Das war Anfang August, das Hannoveraner Stadion wackelte ohnehin schon, und neben dem Rund bebte auch der fußballaffine Teil der Stadt. 96 sollte verkauft werden! Zumindest der Profifußballzirkus an den Dompteur Kind. Vielen Anhängern war da klar geworden, dass all die Tschauners, Harniks oder Bakerlorze privatisiert werden sollten. Es rumpelte also wirklich kräftig in einer Stadt, deren Hauptbahnhof mindestens 96 Prozent aller Zugfahrer schon mal für einen ICE-Umstieg genutzt haben. Darunter auch die Macher der Deutschen Fußball-Liga (DFL), vielleicht sogar DFL-Geschäftsführer Christian Seifert.

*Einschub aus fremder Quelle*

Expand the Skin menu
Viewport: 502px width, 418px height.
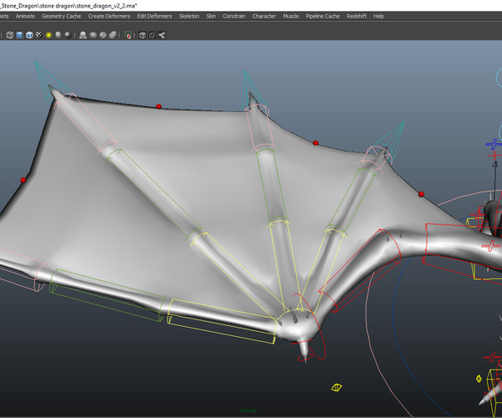(x=211, y=16)
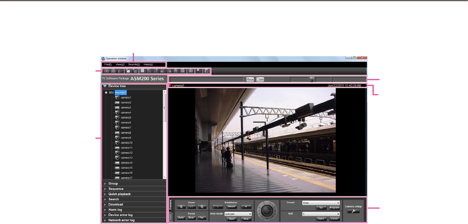Switch to the HDD side tab
The width and height of the screenshot is (468, 224).
click(x=171, y=217)
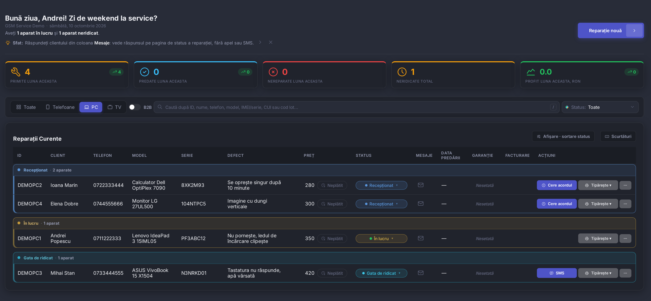Click the clock icon on Neridicate card
This screenshot has width=651, height=301.
coord(402,72)
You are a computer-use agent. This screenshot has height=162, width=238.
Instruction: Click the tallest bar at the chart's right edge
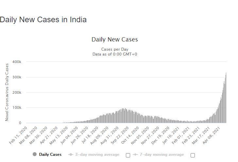pyautogui.click(x=226, y=98)
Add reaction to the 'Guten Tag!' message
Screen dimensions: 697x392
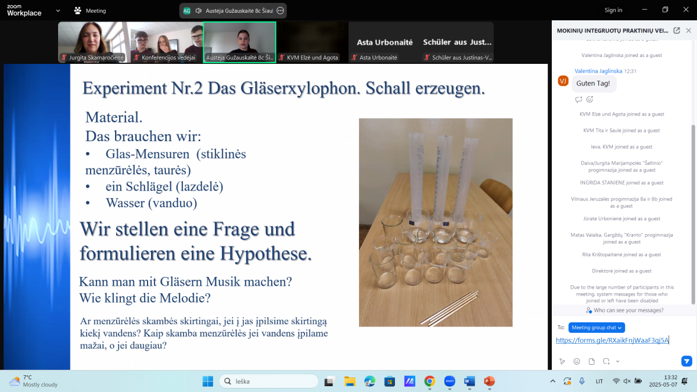[590, 99]
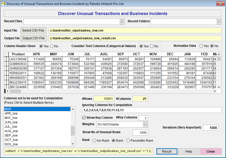Select the No Rank radio button
This screenshot has height=158, width=226.
tap(95, 141)
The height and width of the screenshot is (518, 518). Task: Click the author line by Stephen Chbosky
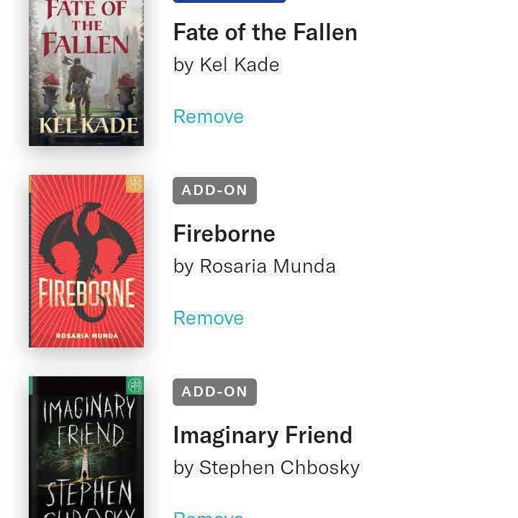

Die DFL und Seifert sind es schließlich, die den Kind-Deal absegnen müssen. Später noch der DFB und Grindel, rein formell wenigstens. Die Verbände entscheiden, ob Hannover 96 und Martin Kind die 50+1-Regel ausdribbeln dürfen oder nicht. Lange Zeit schien dies reine Formsache. Man traf sich zu Vorgesprächen (vielleicht an jenem günstig gelegenen Hauptbahnhof), dann schickten 96 und Kind Ende August (vielleicht auch erst Anfang September) ein paar Unterlagen an die DFL. Im Dezember, so hieß es, sollten die Ligafunktionäre schließlich entscheiden. Wobei die Vermutung nahe lag, dass weniger entschieden als vielmehr durchgewinkt werden würde.

Am Freitag meldete aber Bild, dass die DFL den Kind-Antrag eher nicht mehr in diesem Jahr „entscheiden“ will. Eine Bestätigung dazu blieb aus, mehr als die allgemeine Sprachregelung („laufendes Verfahren“) ist nicht bekannt. Es dürfte inzwischen aber auch in Frankfurt brodeln. Denn eigentlich würde die DFL den Fall Kind gerne im Kind’schen Sinne abschließen. 2011 wurde ja ausgerechnet in Folge einer Kind-Klage beschlossen, dass die 50+1-Regel umgangen werden kann. Sofern nämlich ein Investor 20 Jahre lang in einem Klub gewirkt hat, wie Kind also.

Auf der anderen Seite nimmt der Druck zu, die Dinge näher zu beleuchten. Und je weiter und umso genauer die DFL hinschaut, wird wohl auch ihr deutlich, dass einiges schief läuft im Hannoveraner Kindstaat. Längst sind Gerichte eingeschaltet worden, die Staatsanwaltschaft will Unterlagen beschlagnahmen lassen. Es steht die Frage im Raum, ob Kind zulasten des Vereins gehandelt hat, des Stammvereins (e. V.) wohlgemerkt.

Vieles deutet daraufhin. Die Kapitalanteile, die Kind und andere vermögende Hannoveraner Geschäftsmänner erwarben, waren vergleichsweise günstig. Die letzten knapp 16 Prozent seiner Kapitalanteile brachten dem e. V. 2014 noch 3,25 Millionen Euro ein. Bekannt wurde der Deal erst 2015. Und dann sind da noch die Namens- und Markenrechte, die der e. V. 1997 an Kind abtrat. Es flossen 2,7 Millionen D-Mark. Einzige Bedingung: Jederzeit könne der e. V. diese Rechte für denselben Preis zurückkaufen. Mittlerweile ist bekannt: Diese Rechte sind a) millionenschwer – das Londoner Markeninstitut Brand Finance schätzt deren Wert auf rund 75 Millionen Euro. Nur liegt b) die Rückkaufoption nicht mehr beim e. V., man habe das 2014 neu geregelt, so Kind.

Zum Vorteil oder – wie Kritiker vermuteten – eher zum Nachteil des e. V.? Um diese Frage zu beantworten, reicht Tanne Tarnats Meinung eher nicht aus.